→ **Exercise objective**
Put each line of the material below into a JSON list of strings, one string per line, skipping blank lines. Leave the pictures out of the answer.

→ **Exercise material**
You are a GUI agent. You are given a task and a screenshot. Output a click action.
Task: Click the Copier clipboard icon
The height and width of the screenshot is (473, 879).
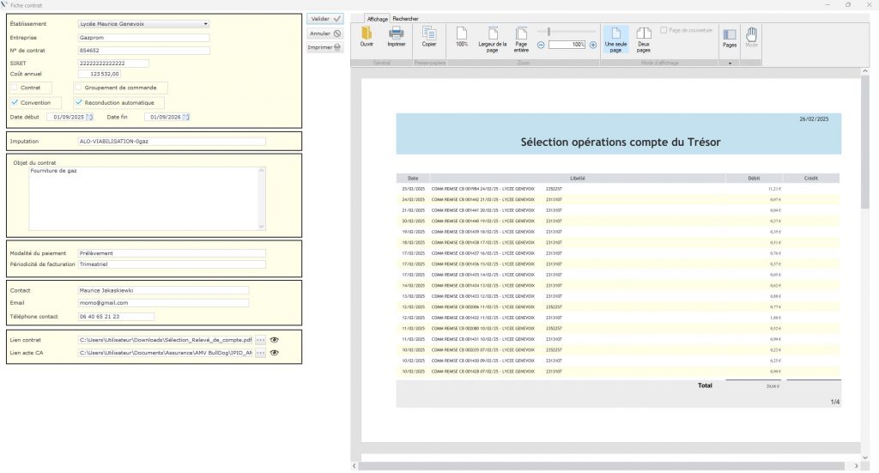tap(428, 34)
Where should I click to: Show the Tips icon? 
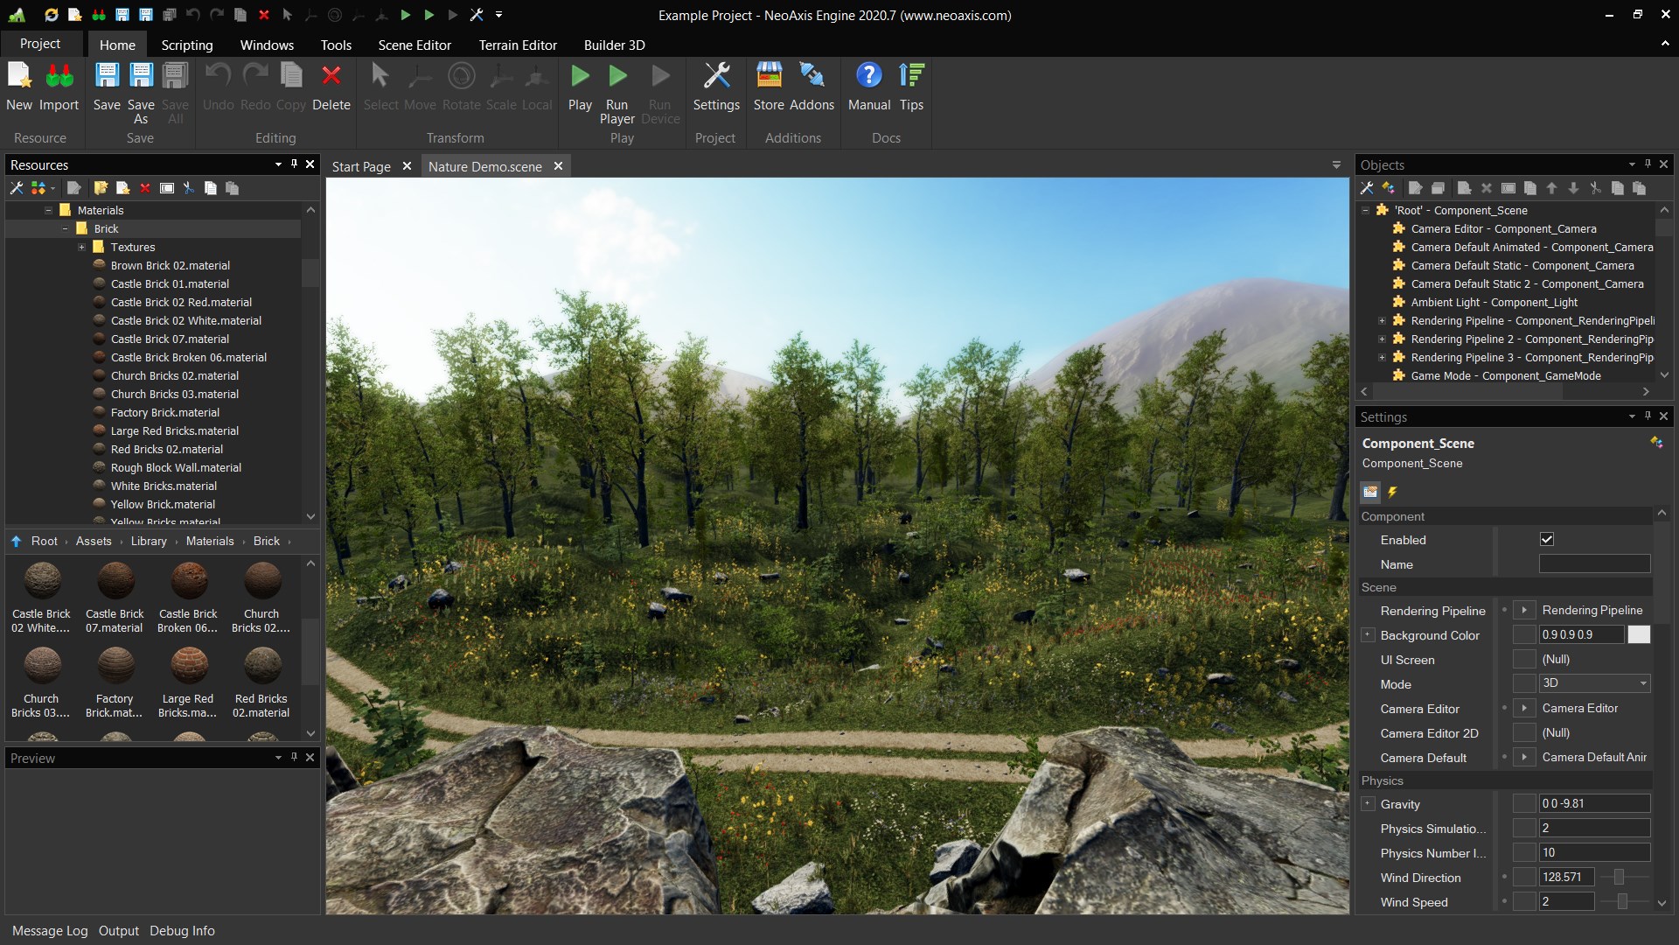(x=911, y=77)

→ **Result of this task**
[
  "You are a GUI agent. You are given a task and a screenshot. Output a click action.",
  "Task: Click the Copier clipboard icon",
  "The height and width of the screenshot is (473, 879).",
  "tap(428, 34)",
  "Where should I click to: Show the Tips icon? ",
  "(x=911, y=77)"
]